We live in times of abundance in Australia. Food is everywhere. Brightly packaged and processed. Full of fat, sugar and salt. We don't yet live in a time where we could simply take a pill to get our required nutrition (unless we are an astronaut!), so we need to get our nutrition from food. To give up food and become a "breatharian" would lead to an early demise.
Before colonisation in Australia Aboriginal people lived off their land. Their food was inconvenient, relied on the weather and required great effort to hunt and gather. This burnt calories. The food was unprocessed and full of the essential nutrients needed to survive. How times have changed. Fast food, convenient food and packaged food. All tempting us with bright packaging, marketing and advertising.
Today, more than one in three of all Australians are overweight or obese. For Aboriginal people this statistic is far worse. More than two in three Aboriginal people are overweight or obese, and this begins in childhood. Less than 5 per cent of Indigenous children get the required daily intake of fruits and vegetables. This trend needs to change in a positive way. Even small changes can make a big difference, like making a picture with brightly coloured vegetables on a plate to engage the children.
It takes roughly 20 minutes for our brains to get the "full" signal, so eating more slowly can reduce the amount a person consumes. Certain foods can keep us fuller for longer. Nuts and soup are two foods that have been found to be consumed regularly by slim people. Other foods to keep us fuller are foods with a lower Glycaemic Index. These low GI foods result in a slower blood sugar rise.
With the technological age, it is easy and convenient to "google" what a low GI food is and I encourage everyone to do this. On the other hand, the foods that are turned into sugar quickly and lead to obesity tend to be white - white bread, white rice, pasta etc. When we have too much sugar in our blood and we don't need it our body turns it into fat. Do this over a prolonged period and we become at risk of diabetes, heart disease and many other adverse heath conditions.
I did a Nutrition Degree more than 30 years ago and while some things have changed, the basics of a good diet remain the same. Eat 50-60 per cent carbohydrates (preferably complex and containing fibre which keeps us fuller for longer) - such as whole grains, fruits and vegetables. Eat 20-30 per cent protein (eg. meat, eggs, fish), and eat 10-15 per cent fat. Bad fats (saturated fat) should be avoided (eg. butter, margarine). Good fats are found in things like fatty fish, nuts, seeds, avocados and olives. Good fats are essential for good heart health, good blood pressure and improving blood cholesterol levels.
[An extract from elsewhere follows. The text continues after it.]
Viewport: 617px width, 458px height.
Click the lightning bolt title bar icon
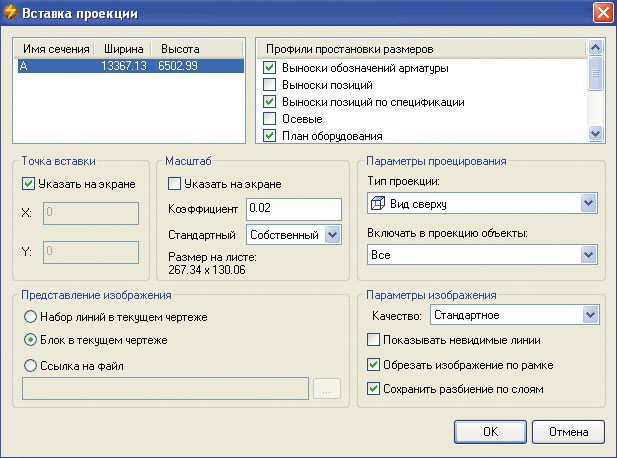pos(12,13)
Nutrition is such a broad topic and there are many subjects to touch on. Subjects like the essential vitamins and minerals and the issues a deficiency in these cause. Bad fats and the issues these can cause, including but not limited to, changing the bacteria in our gut and leading to acid reflux. These are nutrition subjects I would like to expand on if you, the reader, would like to know more.